Anne-Marie, exhausted yet contently satisfied with her performance on her first day, was about to 
leave the office for the night when she was stopped by a hand on her shoulder-the same one from 
that morning. She turned around to see Matt, flashing the inviting smile that he does so well. Her 
acute senses had caught him shooting glances her way from his nearby desk, and furtively looking 
back at his laptop or whispering to a coworker whenever she looked back towards him. Up close, 
she noticed that the tips of his canines were pointier than usual, giving him an almost vampiric 
appearance. “Hey, Anne-Marie, right? A few of us are headed to the bar across the street for a 
couple of drinks. We’d love to have you there. I​ ’d​ love to have you there.” The smile again. Or was 
it more of a smirk? Anne-Marie couldn’t help but grin back. “Sure, I’ll be there.”  
 
 
 
 
 
 
 
That night, Anne-Marie learned that tigers are not at the top of the food chain. In fact, she 
realized that the evolutionary features that tigers had grown into to protect themselves were 
pretty much useless. Her acute senses, sharp and aware, couldn’t detect the foreign substance that 
was slipped into her drink when she looked away for a brief moment. Her claws, as shiny and 
manicured as they were, did nothing but cause a few scratches when she was dragged to the back 
alley of the bar. Her ferocious roar was silenced with a gag, and her furs were stripped off her 
body, her identity gone.  
 
That night, Anne-Marie went down to hunters as most tigers do: to a tranquilizer, hunted for her 
skin.
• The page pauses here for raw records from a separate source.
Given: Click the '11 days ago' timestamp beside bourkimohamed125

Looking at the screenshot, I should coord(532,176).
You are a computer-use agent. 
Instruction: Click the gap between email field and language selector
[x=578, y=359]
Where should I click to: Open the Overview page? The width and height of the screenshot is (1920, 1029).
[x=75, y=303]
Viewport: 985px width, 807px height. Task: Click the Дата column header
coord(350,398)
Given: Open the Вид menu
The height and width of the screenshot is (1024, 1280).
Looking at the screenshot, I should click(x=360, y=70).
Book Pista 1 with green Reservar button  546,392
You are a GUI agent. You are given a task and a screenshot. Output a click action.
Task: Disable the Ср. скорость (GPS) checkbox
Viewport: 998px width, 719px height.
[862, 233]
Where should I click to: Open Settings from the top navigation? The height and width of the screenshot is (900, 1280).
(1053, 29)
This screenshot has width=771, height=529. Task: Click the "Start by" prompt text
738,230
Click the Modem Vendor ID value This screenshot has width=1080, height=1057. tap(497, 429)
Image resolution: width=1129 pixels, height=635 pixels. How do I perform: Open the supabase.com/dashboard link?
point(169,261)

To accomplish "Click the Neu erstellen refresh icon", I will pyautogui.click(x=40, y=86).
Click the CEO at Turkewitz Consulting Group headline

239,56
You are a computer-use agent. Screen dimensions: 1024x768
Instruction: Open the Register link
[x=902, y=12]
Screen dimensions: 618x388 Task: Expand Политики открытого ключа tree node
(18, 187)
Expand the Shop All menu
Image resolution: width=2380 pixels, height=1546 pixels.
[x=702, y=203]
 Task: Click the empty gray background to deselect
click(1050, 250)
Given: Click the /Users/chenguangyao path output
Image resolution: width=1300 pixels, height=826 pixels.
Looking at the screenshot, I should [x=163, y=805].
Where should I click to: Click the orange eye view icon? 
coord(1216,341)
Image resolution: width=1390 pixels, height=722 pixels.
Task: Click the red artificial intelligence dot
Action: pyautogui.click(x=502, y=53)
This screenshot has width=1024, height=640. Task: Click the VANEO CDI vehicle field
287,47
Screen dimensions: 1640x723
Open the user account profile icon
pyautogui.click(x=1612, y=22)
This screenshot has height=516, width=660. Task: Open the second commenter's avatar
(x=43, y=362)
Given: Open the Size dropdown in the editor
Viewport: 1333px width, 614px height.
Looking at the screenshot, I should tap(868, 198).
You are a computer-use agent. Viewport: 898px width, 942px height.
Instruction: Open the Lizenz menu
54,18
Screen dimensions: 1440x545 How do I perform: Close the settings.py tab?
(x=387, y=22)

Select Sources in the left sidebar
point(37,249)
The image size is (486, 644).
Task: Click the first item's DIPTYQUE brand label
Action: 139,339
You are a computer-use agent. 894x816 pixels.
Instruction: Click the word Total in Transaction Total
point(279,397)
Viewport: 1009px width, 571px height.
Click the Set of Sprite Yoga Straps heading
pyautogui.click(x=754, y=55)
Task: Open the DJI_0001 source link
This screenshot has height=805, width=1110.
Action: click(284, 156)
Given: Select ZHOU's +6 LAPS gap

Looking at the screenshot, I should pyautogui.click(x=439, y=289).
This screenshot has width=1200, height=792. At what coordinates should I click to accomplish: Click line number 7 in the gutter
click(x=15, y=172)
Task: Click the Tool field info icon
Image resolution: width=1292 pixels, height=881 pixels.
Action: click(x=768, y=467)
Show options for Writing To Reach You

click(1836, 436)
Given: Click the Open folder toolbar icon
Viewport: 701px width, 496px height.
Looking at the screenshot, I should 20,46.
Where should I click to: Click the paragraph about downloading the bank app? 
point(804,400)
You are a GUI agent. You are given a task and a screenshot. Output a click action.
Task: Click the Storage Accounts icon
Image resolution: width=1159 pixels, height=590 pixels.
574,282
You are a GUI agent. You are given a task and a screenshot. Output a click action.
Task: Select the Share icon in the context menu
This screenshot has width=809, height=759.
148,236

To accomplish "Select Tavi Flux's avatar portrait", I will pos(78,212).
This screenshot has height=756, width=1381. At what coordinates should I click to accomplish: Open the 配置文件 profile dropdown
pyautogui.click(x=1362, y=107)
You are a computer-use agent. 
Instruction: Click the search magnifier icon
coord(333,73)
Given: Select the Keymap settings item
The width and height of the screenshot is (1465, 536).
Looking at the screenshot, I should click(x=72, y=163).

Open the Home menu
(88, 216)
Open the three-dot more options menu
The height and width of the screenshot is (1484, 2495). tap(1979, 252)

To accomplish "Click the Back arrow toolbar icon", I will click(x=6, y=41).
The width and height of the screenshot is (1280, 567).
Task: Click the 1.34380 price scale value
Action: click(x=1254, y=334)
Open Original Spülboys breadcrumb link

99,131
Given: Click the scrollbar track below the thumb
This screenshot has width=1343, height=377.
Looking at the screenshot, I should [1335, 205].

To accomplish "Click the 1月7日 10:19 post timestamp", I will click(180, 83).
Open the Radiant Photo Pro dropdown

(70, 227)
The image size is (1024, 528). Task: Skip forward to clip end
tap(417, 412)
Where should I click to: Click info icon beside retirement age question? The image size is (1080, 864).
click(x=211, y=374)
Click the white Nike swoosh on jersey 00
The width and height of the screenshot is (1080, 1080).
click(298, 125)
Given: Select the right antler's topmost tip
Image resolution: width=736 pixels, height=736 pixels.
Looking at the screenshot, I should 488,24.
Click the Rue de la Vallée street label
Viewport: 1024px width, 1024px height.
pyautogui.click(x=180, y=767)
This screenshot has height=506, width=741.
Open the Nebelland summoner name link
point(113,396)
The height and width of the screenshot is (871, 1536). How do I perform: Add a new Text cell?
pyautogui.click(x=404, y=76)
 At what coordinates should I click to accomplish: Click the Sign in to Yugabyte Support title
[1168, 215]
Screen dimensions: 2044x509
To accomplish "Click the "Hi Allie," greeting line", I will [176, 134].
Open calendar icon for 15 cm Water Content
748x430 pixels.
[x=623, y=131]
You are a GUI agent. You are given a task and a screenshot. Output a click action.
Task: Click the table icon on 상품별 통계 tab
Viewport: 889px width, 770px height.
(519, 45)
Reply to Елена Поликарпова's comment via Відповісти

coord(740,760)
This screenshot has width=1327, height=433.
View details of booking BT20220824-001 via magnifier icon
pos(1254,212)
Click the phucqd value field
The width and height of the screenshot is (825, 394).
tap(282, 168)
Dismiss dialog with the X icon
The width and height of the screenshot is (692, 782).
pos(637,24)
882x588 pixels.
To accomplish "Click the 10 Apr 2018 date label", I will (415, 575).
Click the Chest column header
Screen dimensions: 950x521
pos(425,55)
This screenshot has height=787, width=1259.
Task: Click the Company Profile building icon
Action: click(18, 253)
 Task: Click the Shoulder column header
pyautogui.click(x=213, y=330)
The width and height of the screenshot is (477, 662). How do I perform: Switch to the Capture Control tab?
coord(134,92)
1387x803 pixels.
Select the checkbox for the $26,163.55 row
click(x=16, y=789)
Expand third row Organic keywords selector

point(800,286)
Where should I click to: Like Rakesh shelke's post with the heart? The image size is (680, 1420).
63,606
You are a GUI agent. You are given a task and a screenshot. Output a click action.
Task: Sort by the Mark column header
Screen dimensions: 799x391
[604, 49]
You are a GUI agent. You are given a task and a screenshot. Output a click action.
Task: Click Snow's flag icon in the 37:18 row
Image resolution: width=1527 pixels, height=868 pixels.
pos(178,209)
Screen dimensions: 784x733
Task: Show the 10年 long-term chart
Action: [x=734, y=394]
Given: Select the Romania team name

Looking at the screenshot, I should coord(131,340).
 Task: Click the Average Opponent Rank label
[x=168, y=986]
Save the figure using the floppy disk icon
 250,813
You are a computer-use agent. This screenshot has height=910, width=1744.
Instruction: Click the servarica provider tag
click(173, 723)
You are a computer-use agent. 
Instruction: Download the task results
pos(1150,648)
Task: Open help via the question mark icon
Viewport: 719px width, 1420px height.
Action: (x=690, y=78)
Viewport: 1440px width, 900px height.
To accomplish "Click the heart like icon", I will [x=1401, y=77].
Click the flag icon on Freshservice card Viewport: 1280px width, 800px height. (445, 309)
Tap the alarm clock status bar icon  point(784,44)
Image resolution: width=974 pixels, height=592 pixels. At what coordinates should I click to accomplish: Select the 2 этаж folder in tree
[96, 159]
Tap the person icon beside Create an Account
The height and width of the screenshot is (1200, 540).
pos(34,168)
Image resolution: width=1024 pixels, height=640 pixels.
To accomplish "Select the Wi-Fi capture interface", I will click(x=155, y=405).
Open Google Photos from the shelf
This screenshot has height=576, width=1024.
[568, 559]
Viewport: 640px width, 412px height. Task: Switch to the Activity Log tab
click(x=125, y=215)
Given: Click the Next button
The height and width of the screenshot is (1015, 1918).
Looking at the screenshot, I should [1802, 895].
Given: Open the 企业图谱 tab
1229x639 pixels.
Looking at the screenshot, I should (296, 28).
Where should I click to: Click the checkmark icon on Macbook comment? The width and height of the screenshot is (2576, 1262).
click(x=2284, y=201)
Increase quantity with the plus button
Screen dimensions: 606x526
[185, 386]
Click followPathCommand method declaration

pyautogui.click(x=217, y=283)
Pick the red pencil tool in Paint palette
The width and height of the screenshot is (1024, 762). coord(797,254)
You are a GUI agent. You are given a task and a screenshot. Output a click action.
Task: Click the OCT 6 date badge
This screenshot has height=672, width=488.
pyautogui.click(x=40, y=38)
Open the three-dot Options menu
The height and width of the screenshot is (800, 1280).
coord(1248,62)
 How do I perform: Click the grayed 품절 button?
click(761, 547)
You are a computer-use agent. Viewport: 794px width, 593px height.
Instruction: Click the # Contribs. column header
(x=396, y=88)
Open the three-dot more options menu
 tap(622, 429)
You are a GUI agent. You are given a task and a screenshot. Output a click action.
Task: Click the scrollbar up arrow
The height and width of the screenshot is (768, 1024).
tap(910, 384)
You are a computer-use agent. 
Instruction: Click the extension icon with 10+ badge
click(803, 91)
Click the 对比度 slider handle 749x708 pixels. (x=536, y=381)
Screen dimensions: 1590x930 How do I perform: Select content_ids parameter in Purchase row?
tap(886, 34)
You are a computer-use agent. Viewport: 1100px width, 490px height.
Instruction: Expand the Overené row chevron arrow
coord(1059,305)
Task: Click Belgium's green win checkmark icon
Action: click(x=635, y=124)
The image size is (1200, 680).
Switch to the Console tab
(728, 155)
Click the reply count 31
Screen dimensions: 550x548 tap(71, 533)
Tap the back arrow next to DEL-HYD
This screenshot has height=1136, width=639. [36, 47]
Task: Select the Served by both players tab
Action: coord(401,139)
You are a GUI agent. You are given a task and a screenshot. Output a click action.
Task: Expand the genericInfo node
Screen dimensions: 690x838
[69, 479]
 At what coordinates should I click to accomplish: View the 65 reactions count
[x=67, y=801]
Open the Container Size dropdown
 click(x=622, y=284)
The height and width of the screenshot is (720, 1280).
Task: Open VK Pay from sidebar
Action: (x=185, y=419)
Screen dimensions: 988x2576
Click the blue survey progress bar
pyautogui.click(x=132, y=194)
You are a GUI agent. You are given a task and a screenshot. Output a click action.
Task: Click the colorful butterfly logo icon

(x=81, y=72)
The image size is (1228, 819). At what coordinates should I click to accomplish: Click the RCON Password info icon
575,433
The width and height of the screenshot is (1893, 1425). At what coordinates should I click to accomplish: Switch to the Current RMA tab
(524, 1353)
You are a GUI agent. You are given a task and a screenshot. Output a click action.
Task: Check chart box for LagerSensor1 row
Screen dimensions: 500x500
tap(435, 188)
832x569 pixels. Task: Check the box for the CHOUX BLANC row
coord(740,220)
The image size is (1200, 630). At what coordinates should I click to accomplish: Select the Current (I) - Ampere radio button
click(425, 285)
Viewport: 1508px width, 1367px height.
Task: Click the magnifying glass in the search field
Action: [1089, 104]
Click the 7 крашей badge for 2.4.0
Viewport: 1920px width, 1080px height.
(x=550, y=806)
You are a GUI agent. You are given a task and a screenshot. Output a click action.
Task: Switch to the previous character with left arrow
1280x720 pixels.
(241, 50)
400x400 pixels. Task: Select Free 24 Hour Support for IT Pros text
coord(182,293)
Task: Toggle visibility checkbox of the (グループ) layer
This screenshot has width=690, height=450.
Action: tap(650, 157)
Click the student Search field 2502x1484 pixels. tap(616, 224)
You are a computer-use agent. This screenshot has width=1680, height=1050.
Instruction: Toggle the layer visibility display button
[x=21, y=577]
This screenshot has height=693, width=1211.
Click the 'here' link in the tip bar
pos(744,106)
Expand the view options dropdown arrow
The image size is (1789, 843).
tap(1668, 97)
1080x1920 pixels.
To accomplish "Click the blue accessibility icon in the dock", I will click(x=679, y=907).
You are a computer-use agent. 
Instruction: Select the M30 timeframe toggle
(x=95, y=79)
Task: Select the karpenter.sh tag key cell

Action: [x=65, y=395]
Predator becoming prey. 
 
When they were done with her, she was left to be finished by the scavengers. 
 
She limped home that night, too paralyzed to lick her wounds. Her worldview was changed. The 
streets that had been so exciting earlier, the buildings of the concrete jungle were now cold and 
lifeless, echoing how she felt. She was catcalled by a voice bleeding out from beneath a flickering 
streetlight. 
 
She was different now. Her acute senses were dulled, and she could hear nothing but her racing 
heartbeat, see nothing but darkness, and smell nothing but the scent of invasion lingering on her 
body. Her claws were broken at the stubs, so she held her car keys between her two knuckles for 
self-defense. Her ferocious roar was a whimper. Her furs, striped and bold before, were now dirty 
and wrinkled, no longer a display of her identity. They didn’t represent her anymore. How could 
they?  
 
Finally, she returned to her cave. When she looked in the mirror of her brand-new, 13th story New 
York apartment, she didn’t see a tiger anymore. She saw a housecat. Small, branded, weak, and 
alone. How could she face her mother?